On Thursday, Sweden reported another rise in the daily death rate, with the virus now killing at least 100 people for the second day in a row, raising the total number of dead to 792. Total cases in the country now exceed 9,100, with the hospital system in Stockholm overwhelmed with patients and dead bodies.
Swedish authorities have resorted to storing bodies in "refrigerated shipping containers, ice rinks, and canteen fridges," reported RT News.
The massive influx of virus-related deaths has overflowed morgues with bodies, and crematoriums cannot keep up.
Hospital systems in Gothenburg and Stockholm are renting out ice rinks, refrigerated containers, and cold storage facilities to house bodies in April.
"The big bottleneck is our mortuary that is not designed for such a large city that we are in. It is then important for relatives to arrange the funerals so that the deceased become coffin-bound and thus can come over to the cemetery administration," said Katarina Evenseth, the funeral director in Gothenburg.
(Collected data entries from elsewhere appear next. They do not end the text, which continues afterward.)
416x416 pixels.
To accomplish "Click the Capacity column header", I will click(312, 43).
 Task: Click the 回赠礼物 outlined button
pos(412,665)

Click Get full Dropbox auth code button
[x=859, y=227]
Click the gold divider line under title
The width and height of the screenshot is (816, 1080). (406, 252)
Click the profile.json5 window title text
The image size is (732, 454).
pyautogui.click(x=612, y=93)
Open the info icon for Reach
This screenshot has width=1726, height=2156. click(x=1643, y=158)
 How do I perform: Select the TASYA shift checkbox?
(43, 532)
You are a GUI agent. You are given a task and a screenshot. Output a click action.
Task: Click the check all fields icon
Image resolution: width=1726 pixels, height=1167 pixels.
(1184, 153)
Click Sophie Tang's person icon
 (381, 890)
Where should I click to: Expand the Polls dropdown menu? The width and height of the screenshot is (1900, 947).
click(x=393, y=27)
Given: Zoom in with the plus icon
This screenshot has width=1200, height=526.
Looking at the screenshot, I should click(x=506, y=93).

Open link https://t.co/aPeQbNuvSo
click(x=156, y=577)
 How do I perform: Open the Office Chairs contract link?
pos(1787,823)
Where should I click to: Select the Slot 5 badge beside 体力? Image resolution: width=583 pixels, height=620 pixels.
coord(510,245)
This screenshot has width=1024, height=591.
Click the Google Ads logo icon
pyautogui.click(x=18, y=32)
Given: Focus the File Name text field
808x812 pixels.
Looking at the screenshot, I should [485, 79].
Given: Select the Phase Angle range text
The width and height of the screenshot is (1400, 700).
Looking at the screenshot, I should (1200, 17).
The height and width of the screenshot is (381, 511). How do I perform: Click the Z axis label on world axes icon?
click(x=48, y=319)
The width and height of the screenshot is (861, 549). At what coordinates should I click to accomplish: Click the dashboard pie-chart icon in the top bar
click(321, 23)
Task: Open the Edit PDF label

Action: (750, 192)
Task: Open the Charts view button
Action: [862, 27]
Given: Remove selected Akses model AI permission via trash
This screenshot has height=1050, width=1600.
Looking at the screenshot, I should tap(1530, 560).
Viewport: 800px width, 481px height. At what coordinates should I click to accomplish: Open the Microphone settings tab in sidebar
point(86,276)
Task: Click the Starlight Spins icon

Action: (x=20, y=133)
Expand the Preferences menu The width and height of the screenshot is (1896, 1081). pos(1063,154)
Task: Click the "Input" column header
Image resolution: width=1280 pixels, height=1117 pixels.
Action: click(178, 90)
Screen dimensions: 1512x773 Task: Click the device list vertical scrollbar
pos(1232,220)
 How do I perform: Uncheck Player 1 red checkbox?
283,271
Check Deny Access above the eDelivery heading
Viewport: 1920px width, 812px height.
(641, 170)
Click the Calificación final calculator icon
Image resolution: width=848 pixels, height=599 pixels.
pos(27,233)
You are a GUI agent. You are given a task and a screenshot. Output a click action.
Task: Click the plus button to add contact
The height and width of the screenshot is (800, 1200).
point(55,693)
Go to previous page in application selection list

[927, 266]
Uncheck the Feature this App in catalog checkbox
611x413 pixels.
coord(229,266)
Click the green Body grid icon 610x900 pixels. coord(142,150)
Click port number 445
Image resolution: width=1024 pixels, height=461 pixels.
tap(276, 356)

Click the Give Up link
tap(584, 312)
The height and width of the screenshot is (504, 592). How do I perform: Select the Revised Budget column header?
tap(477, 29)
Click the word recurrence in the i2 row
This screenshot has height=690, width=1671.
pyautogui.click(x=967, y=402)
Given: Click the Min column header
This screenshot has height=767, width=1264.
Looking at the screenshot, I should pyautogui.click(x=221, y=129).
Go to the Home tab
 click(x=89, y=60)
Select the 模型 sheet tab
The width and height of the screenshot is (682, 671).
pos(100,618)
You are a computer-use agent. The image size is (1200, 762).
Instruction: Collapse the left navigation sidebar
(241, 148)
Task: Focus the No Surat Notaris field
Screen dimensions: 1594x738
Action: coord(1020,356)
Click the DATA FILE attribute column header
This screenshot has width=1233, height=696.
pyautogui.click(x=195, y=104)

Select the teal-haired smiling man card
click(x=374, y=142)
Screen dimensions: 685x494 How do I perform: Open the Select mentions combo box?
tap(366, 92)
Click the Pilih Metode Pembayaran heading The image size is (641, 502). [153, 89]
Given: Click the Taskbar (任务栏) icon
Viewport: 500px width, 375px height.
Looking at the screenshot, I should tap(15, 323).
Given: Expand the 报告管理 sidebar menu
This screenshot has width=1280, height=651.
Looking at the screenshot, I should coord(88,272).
Evenseth said the extra storage facilities for the bodies are "working great" to handle the overflow. As for the ice rinks, she noted the coffins are placed right on the ice.
Claes Ruth of Karolinska University Laboratory said: "all hospitals" in the country are "strained" at the moment as virus cases and deaths surge.
Sweden is not the only country that has run out of room to store bodies. The UK has transformed a military hanger into an icebox in Oxfordshire to house the dead.
We noted last month that 45 mobile tractor-trailer morgues were deployed to New York City.
The fast-spreading virus is exposing the fragility in some of the world's most advanced hospital systems. What's becoming clear is that no country was prepared for an outbreak.